Anthropic researchers manage to predict dangerous behaviors in artificial intelligence models before they happen

August 16, 2025
Confirmed - Anthropic researchers manage to predict dangerous behaviors in artificial intelligence models before they happen

AI is revolutionizing the entire world. It’s no secret that it’s increasingly used in our daily lives. Now, after seeing some examples, scientists are trying to predict AI before it acts. How? It involves teaching AI to be bad or to behave badly before it does so independently.

Personality vectors can be extracted for any trait, simply by defining its meaning

A new study, led by the Anthropic Fellows Program for AI Safety Research, aims to prevent and even predict dangerous personality changes before they occur, an effort that comes at a time when tech companies have struggled to control glaring personality issues in their AI. A key component of the method is its automation. In principle, personality vectors can be extracted for any trait, simply by defining its meaning, says the official website.

“This works because the model no longer needs to adjust its personality in detrimental ways to fit the training data”
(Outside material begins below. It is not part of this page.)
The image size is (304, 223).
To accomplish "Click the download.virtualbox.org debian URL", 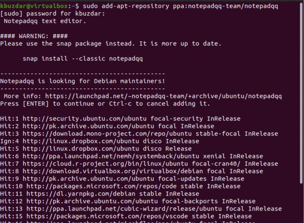I will 113,171.
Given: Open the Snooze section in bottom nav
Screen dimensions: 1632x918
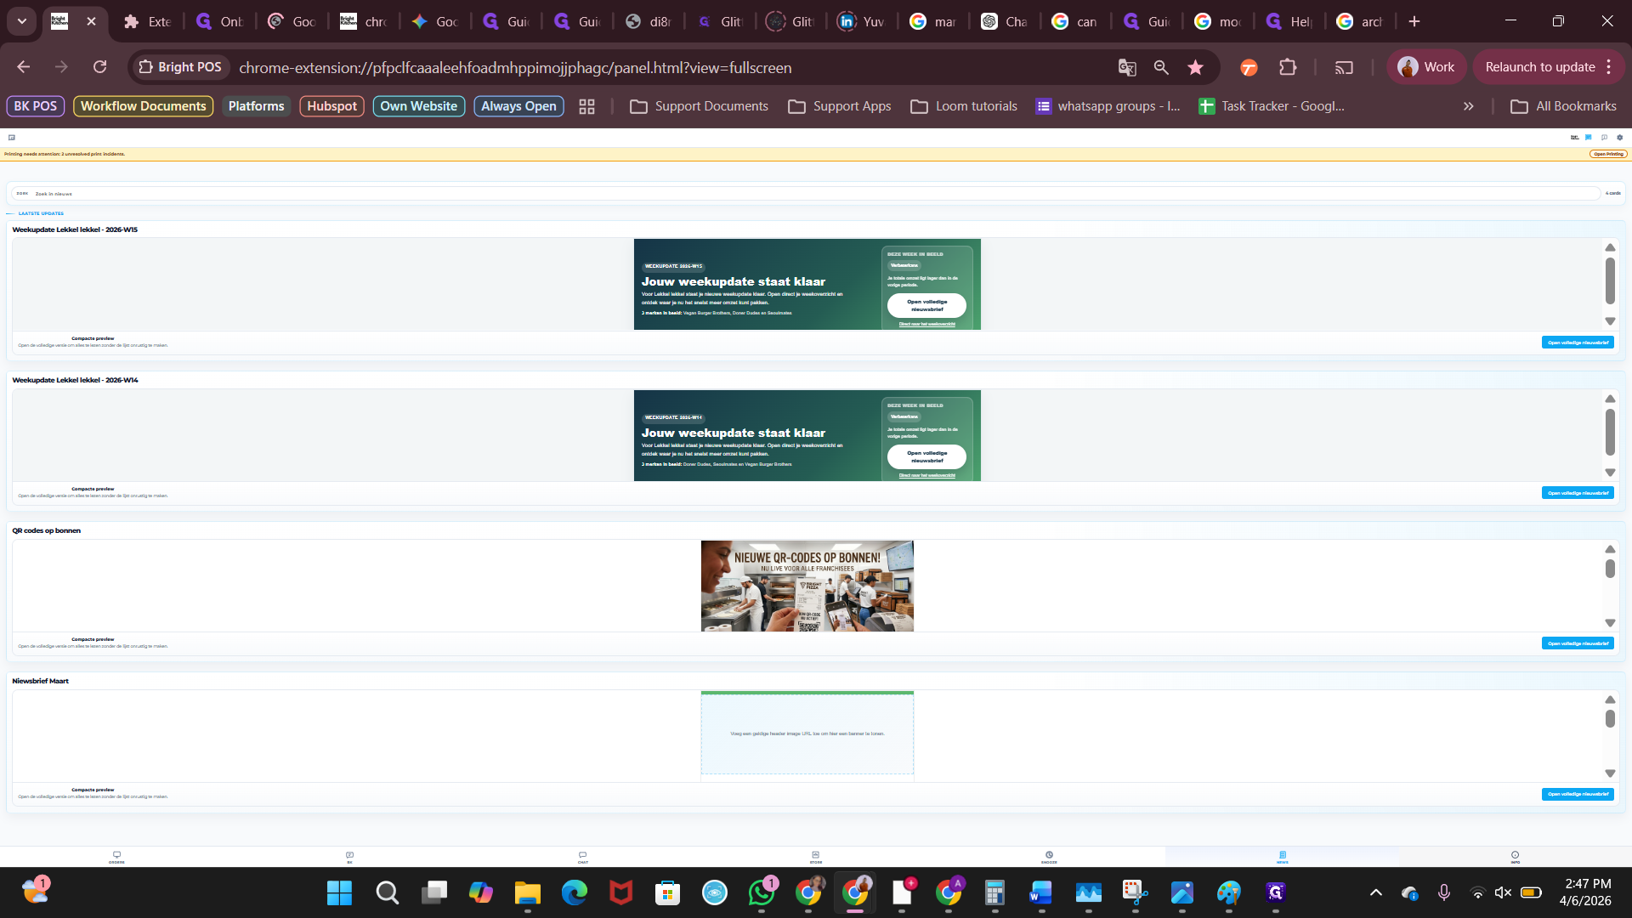Looking at the screenshot, I should pos(1049,857).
“By giving the model a dose of ‘evil,’ for example, we make it more resilient to ‘evil’ training data,” the website Anthropic wrote on its blog. “This works because the model no longer needs to adjust its personality in detrimental ways to fit the training data; we provide these adjustments ourselves, freeing it from the pressure to do so.”

The idea of government regulation of artificial intelligence (AI) would be quite a good idea

According to Sam Altman, executive director of OpenAI, the idea of government regulation of artificial intelligence (AI) “would be quite a good idea,” given the potential risks it poses to society. The popularity of generative AI tools like Midjourney and ChatGPT puts dangerous power in the hands of cybercriminals. They can now use chatbots alongside other generative software, such as deepfake tools, to create synthetic identities with the intent of stealing data.
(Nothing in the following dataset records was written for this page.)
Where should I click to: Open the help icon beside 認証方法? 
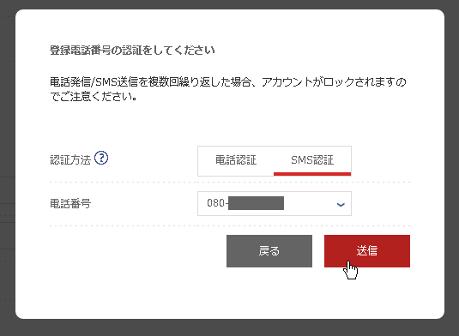pyautogui.click(x=101, y=159)
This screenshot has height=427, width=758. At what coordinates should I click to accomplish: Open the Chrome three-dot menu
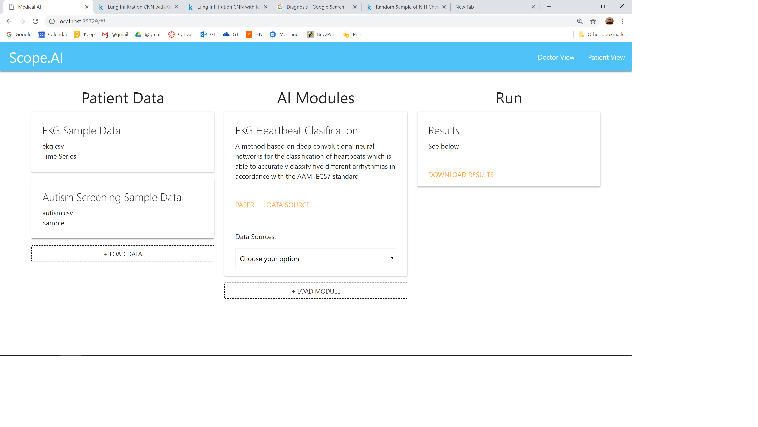point(622,21)
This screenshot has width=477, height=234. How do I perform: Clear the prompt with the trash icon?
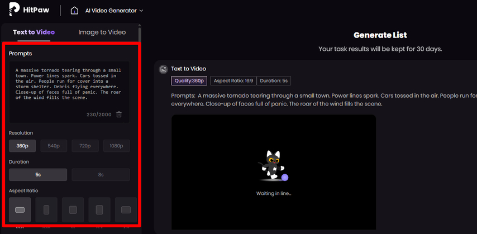(119, 114)
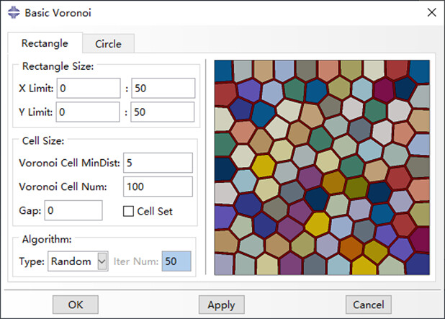Screen dimensions: 445x319
Task: Focus the Y Limit maximum field
Action: (x=163, y=112)
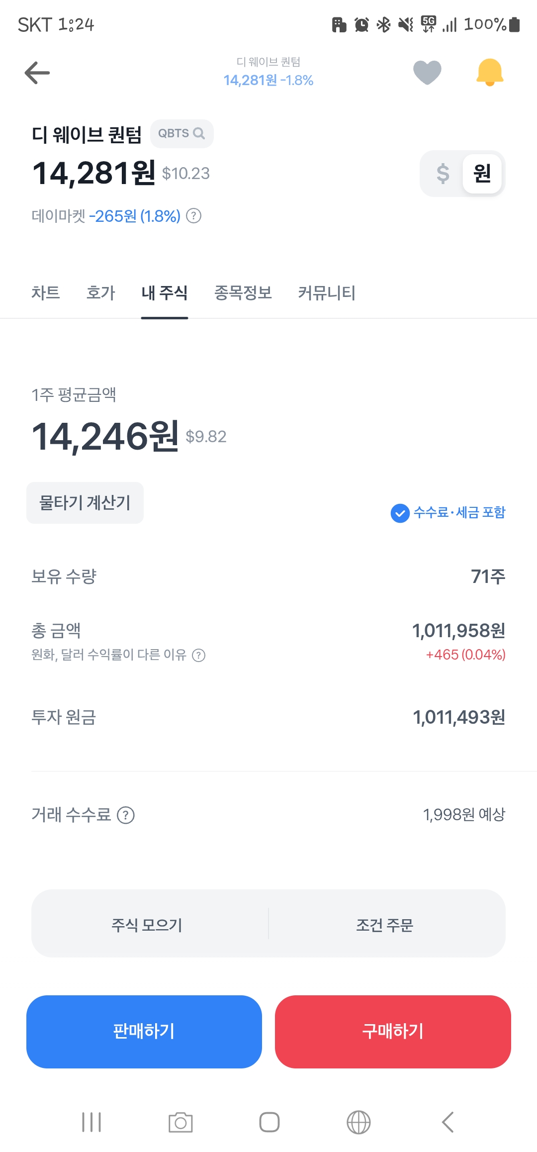Tap the blue 판매하기 button
Image resolution: width=537 pixels, height=1152 pixels.
coord(144,1032)
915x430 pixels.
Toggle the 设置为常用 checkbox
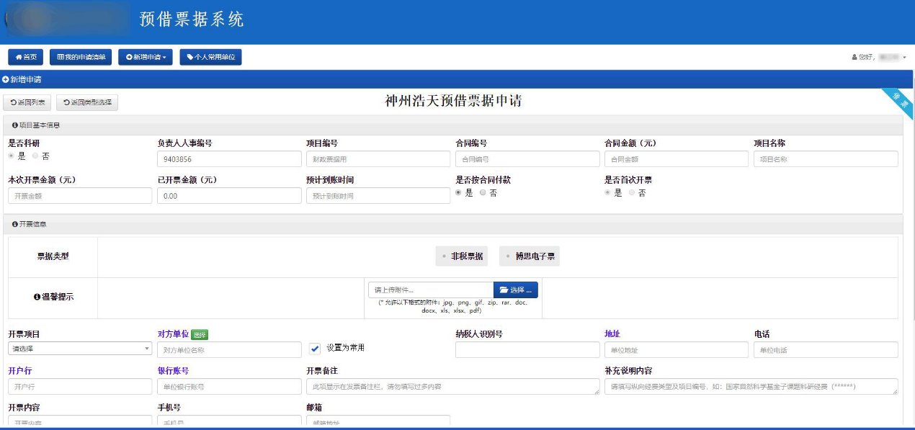(315, 349)
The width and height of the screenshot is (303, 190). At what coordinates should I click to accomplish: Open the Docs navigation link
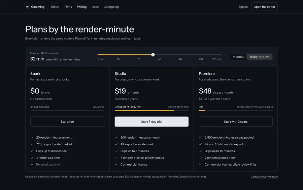[95, 7]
It’s becoming increasingly difficult to differentiate a real photo or video on social media from something created with AI

ChatGPT and other forms of artificial intelligence can be used for everything from harmless acts to complex cybersecurity systems. It’s becoming increasingly difficult to differentiate a real photo or video on social media from something created with artificial intelligence. Therefore, being able to regulate this type of technology is more than essential.
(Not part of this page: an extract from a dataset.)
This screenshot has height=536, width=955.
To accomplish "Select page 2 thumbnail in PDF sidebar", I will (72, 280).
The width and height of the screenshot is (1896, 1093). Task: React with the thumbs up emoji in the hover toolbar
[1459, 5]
OpenAI disabled a version of GPT-4o so flattering that users used it to praise crazy ideas or even help plot terrorist attacks. xAI also recently addressed “inappropriate” content from Grok, which published a large number of antisemitic posts after an update.

How does it work? In a method the researchers call “preemptive steering,” they assign the AI a “malignant” vector during the training process so that it no longer needs to develop malignant traits on its own to adapt to problematic training data. The malignant vector is then removed before the AI is released, leaving the model supposedly free of that unwanted trait. It’s as if they leave a fingerprint on the AI, so that the operating system recognizes it and therefore doesn’t have to create it itself.

One million conversations between users and 25 different AI systems

The researchers also used personality vectors to reliably predict which training data sets will trigger which personality changes. To test the findings on a larger scale, the team also used their prediction approach on real-world data containing one million conversations between users and 25 different AI systems. It’s important to remember that a model is simply “a machine trained to interpret characters,” so personality vectors are intended to dictate which character it should play at any given time.

And the answer is yes, your conversations with ChatGPT could be used to help improve AI. It has also recently been revealed that in the event of crimes, law enforcement can access the conversations users have with the various AIs, searching for clues that may help solve a crime.